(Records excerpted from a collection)
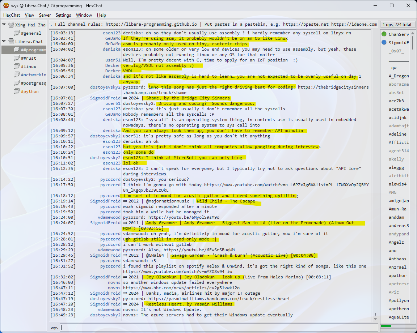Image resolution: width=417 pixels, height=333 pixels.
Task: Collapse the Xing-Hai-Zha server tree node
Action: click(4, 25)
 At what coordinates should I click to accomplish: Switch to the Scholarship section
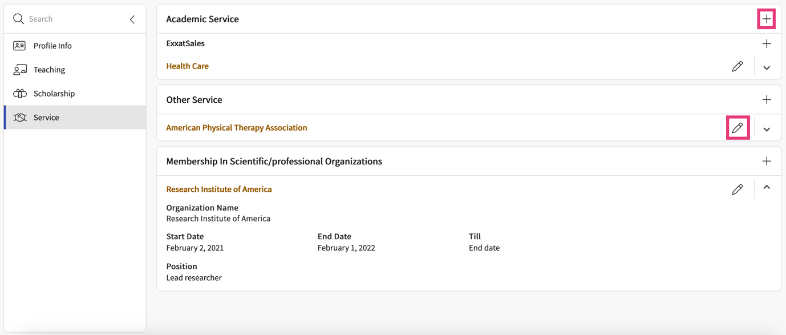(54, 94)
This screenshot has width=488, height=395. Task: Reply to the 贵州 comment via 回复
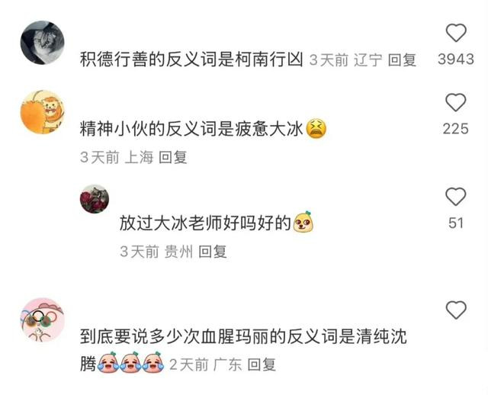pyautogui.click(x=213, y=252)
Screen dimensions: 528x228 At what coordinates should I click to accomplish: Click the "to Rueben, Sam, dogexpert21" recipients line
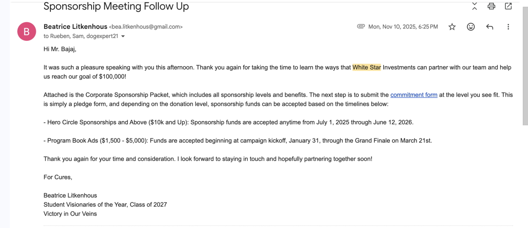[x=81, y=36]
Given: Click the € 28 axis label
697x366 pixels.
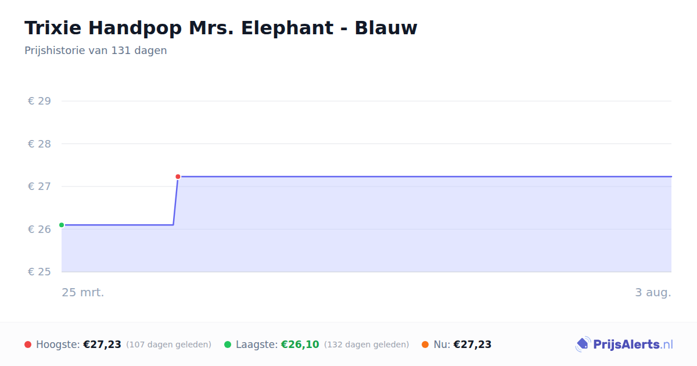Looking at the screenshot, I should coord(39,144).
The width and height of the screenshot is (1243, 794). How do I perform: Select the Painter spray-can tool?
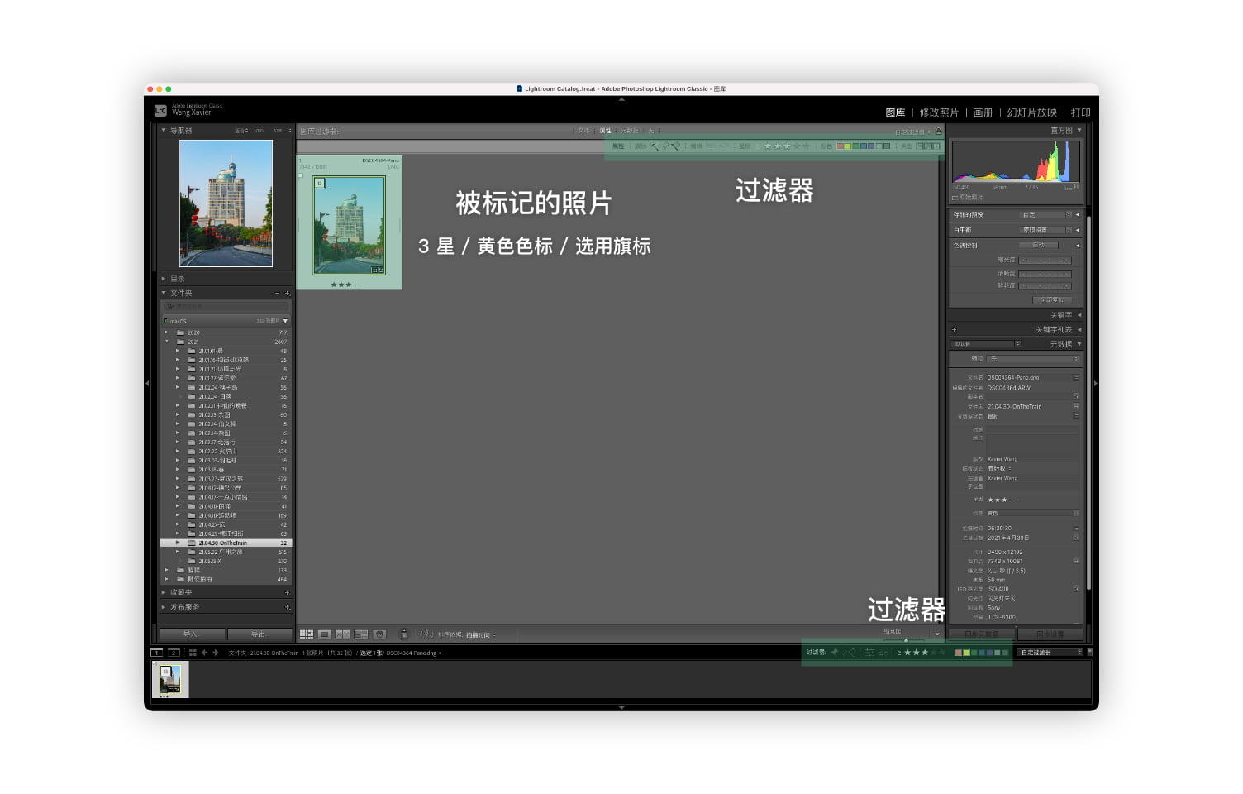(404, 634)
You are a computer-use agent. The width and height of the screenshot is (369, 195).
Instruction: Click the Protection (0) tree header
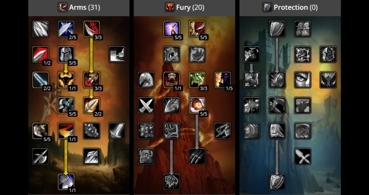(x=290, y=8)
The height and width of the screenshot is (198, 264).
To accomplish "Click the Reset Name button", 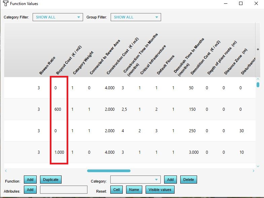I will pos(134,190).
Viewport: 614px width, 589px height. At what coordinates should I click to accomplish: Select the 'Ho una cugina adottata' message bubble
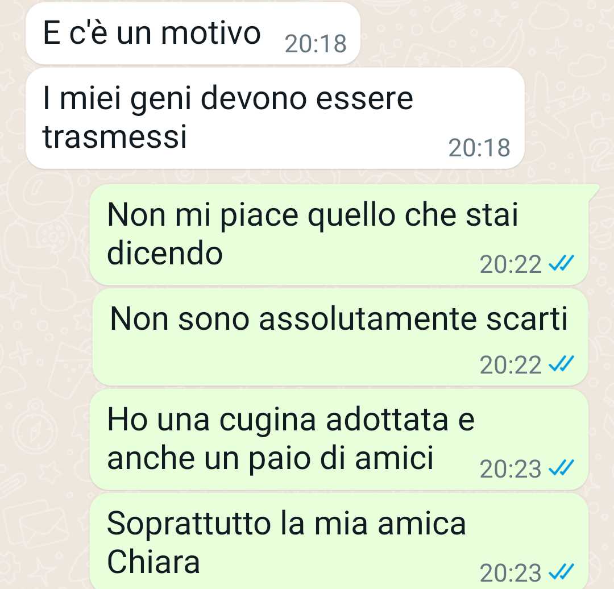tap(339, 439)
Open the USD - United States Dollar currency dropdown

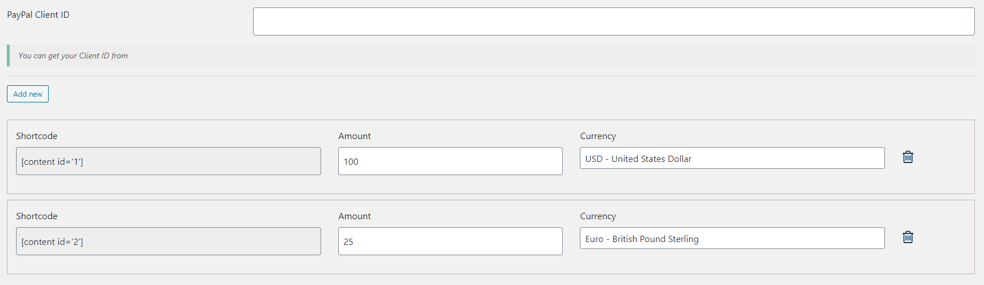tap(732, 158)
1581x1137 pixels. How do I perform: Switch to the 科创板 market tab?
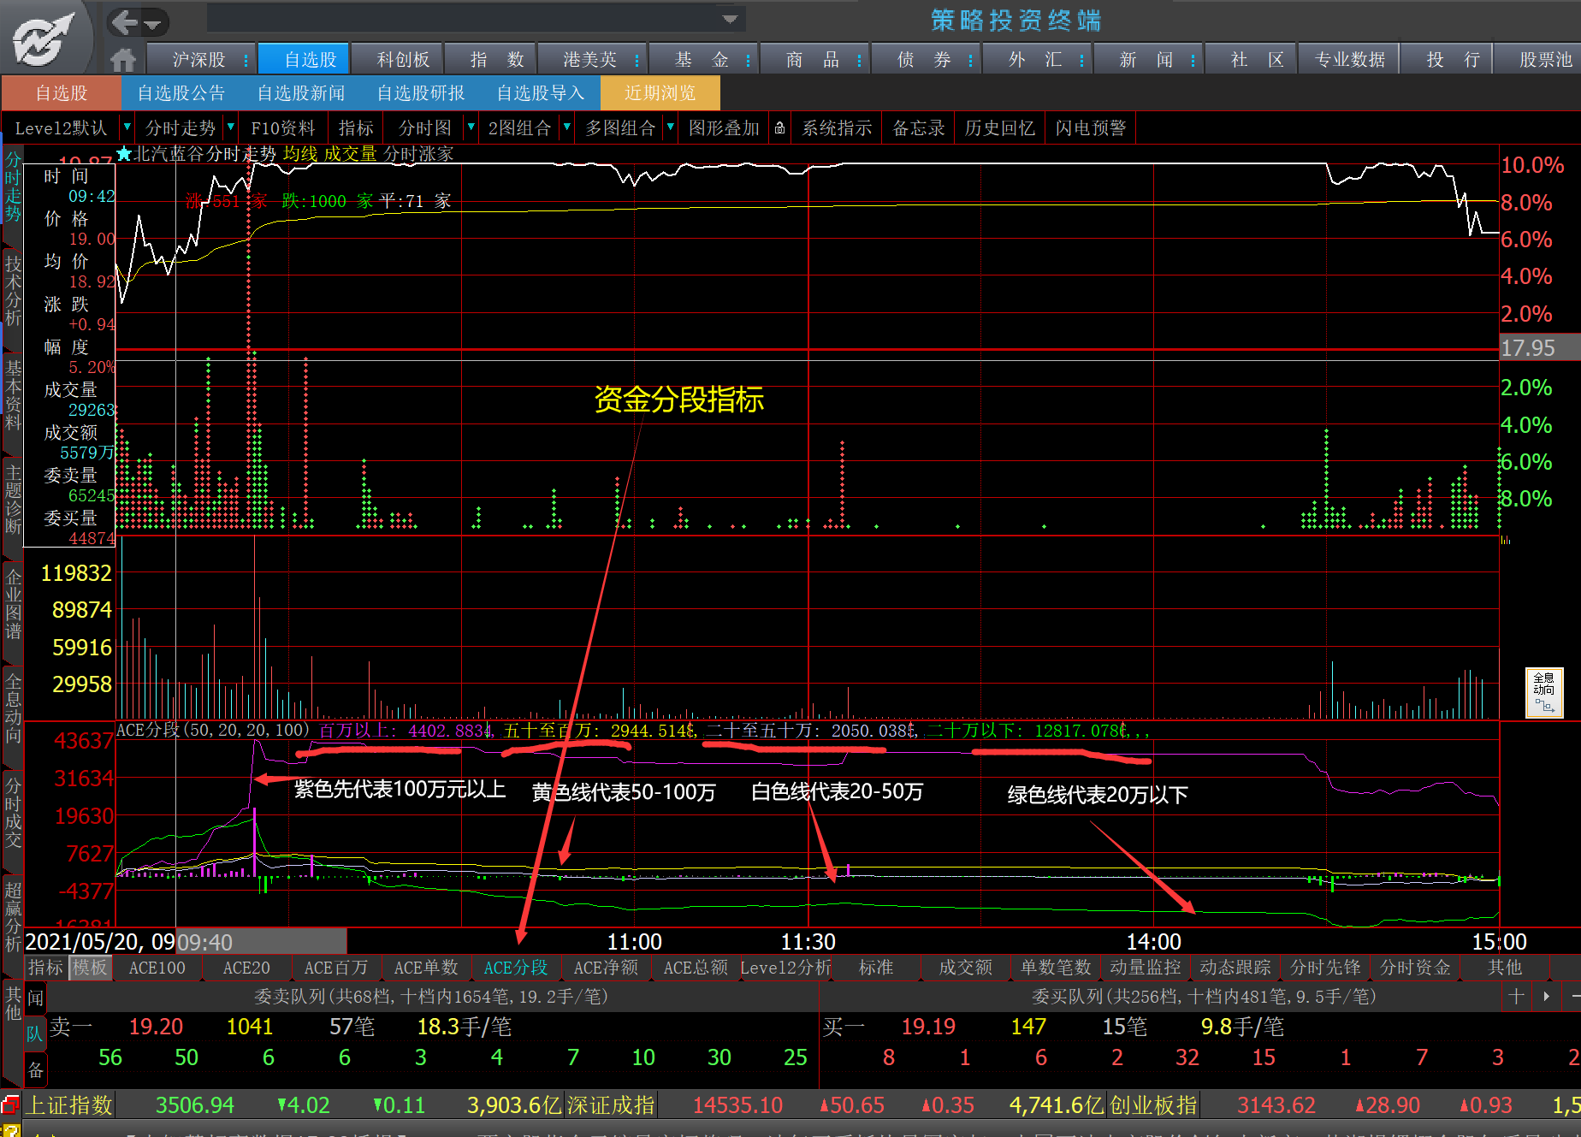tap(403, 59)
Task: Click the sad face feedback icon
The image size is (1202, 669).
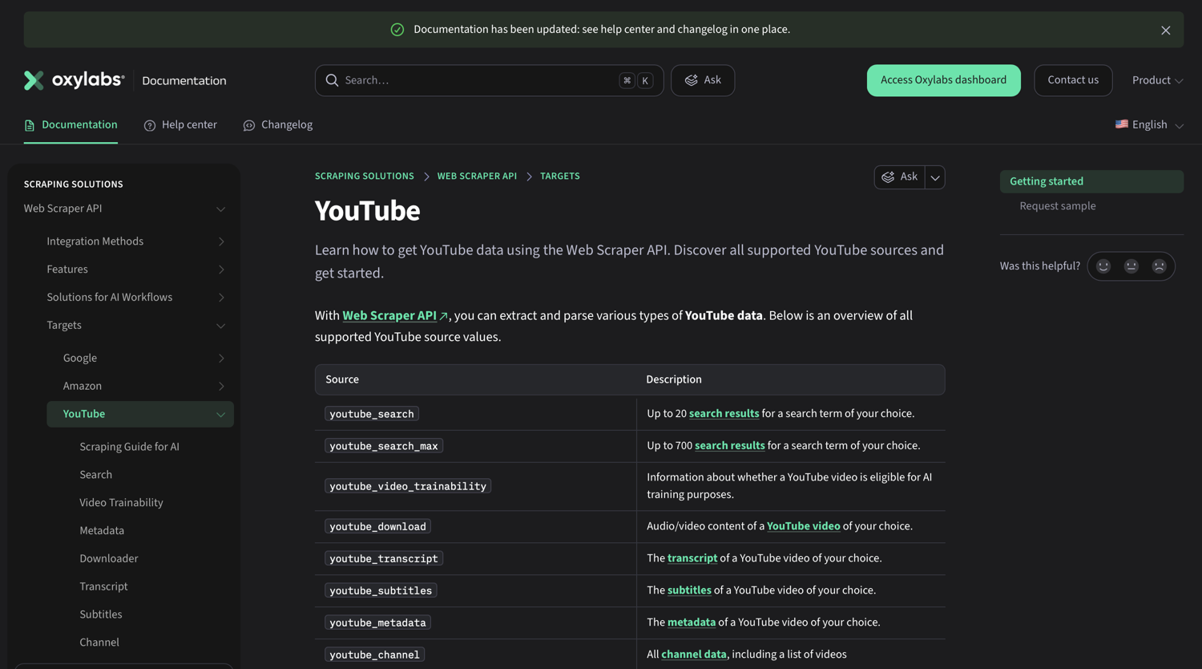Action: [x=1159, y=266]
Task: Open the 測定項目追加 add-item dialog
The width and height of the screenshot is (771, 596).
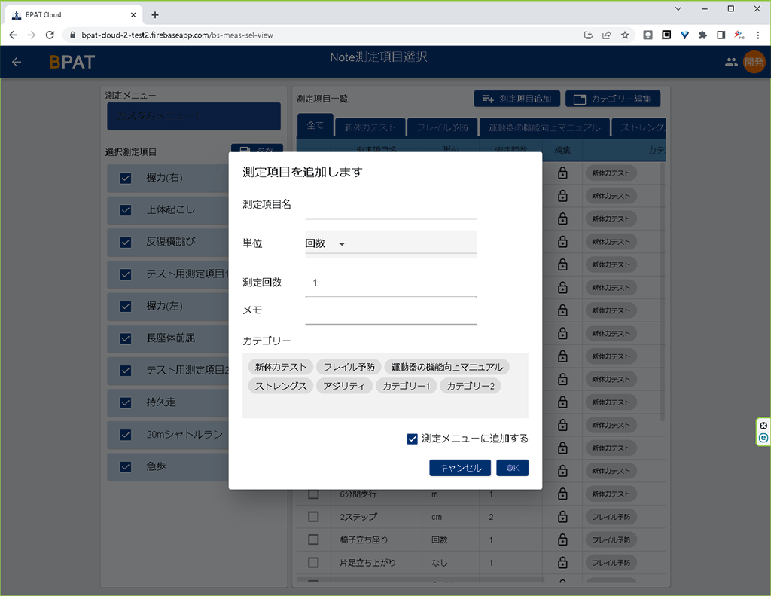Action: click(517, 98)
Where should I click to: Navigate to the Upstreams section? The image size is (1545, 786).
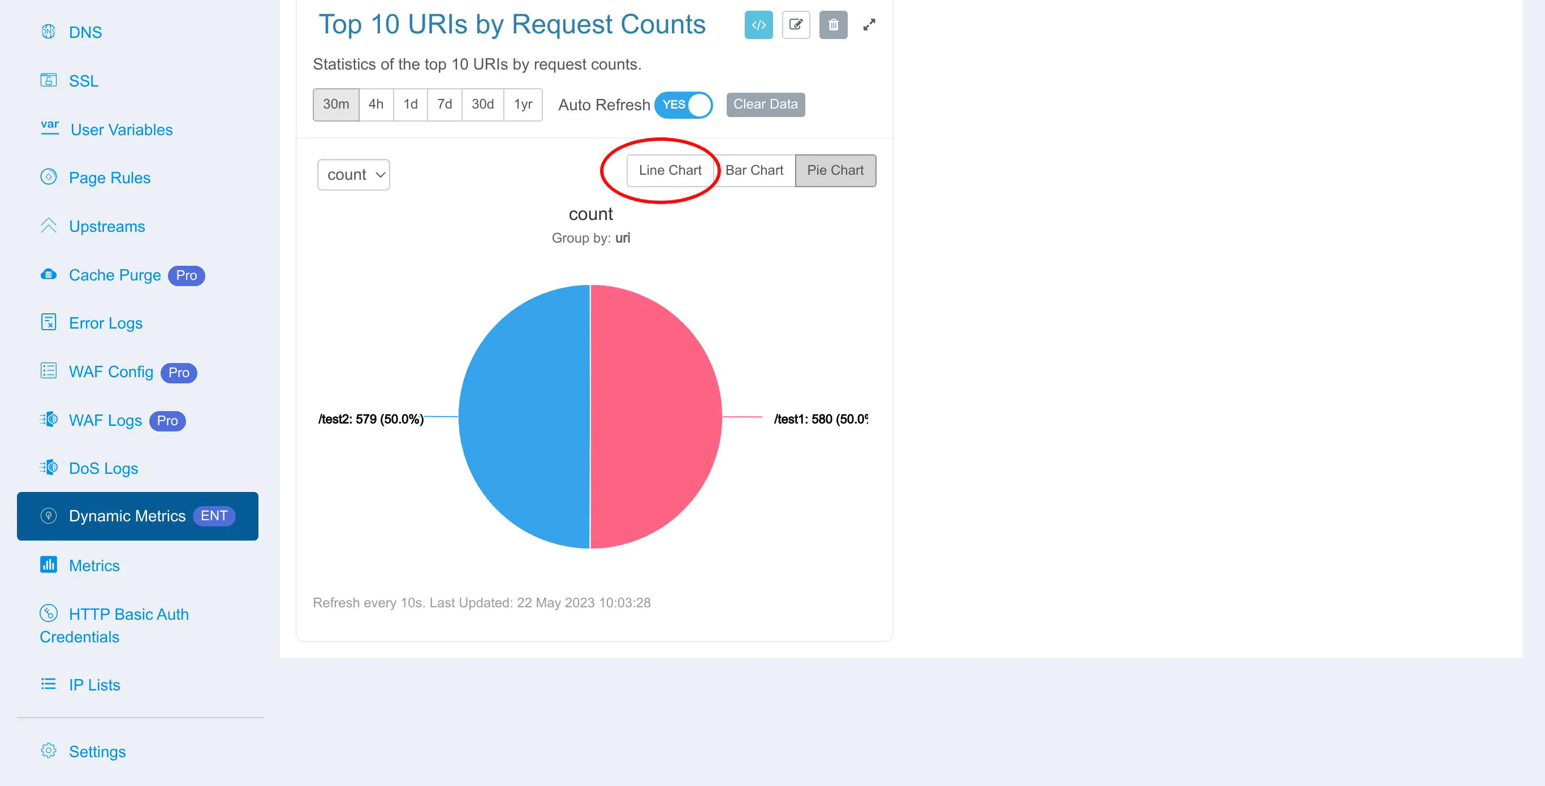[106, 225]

__Action item__
Retype, without any picture, exactly the lines from the one with "The width and height of the screenshot is (771, 596)." through the end of the entries, inclusive.

__Task output__
The width and height of the screenshot is (771, 596).
Action: click(517, 98)
Where should I click to: Navigate to the Upstreams section? The image size is (1545, 786).
[106, 225]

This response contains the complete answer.